4 minute read
Lessons Learned in an
Lessons Learned in an Insurance Context: Action Items Related To COVID-19
By Russ Davies and Scott Loy
Virtually every business across the United States and globally has now had “the conversation” with their risk manager/insurance agent and learned that novel coronavirus (or any other pandemic situations for that matter) is not a covered cause of loss in their insurance policy.
Common frustrations include: “Isn’t this what insurance is for?” “Isn’t insurance supposed to be there for the unexpected, unthinkable situation that could happen to MY BUSINESS?” “I have paid and paid for this coverage, and the first time I go to use it – nope, not covered.”
These frustrations are certainly relatable and understandable. The intention in sharing the following is not to defend the insurance industry, but to provide potentially unconsidered context in a frustrating situation.

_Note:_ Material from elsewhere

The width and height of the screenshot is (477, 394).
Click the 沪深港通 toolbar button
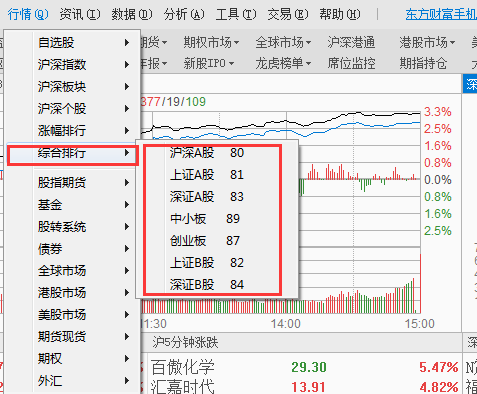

■ This is not actually what insurance is for: Insurance is about spreading risk – not handling a catastrophic and nearly universal loss like a pandemic. ■ Businesses did not pay for the coverage: Because the potential negative economic impact with a pandemic is so catastrophic and universal, polices were not designed to provide coverage for them, nor was premium collected for the risk. According to industry journals, the estimated monthly price tag for these losses is between $220 and $389 billion monthly. Premium to cover this risk would have been insanely expensive and, if offered, the market would have likely rejected it.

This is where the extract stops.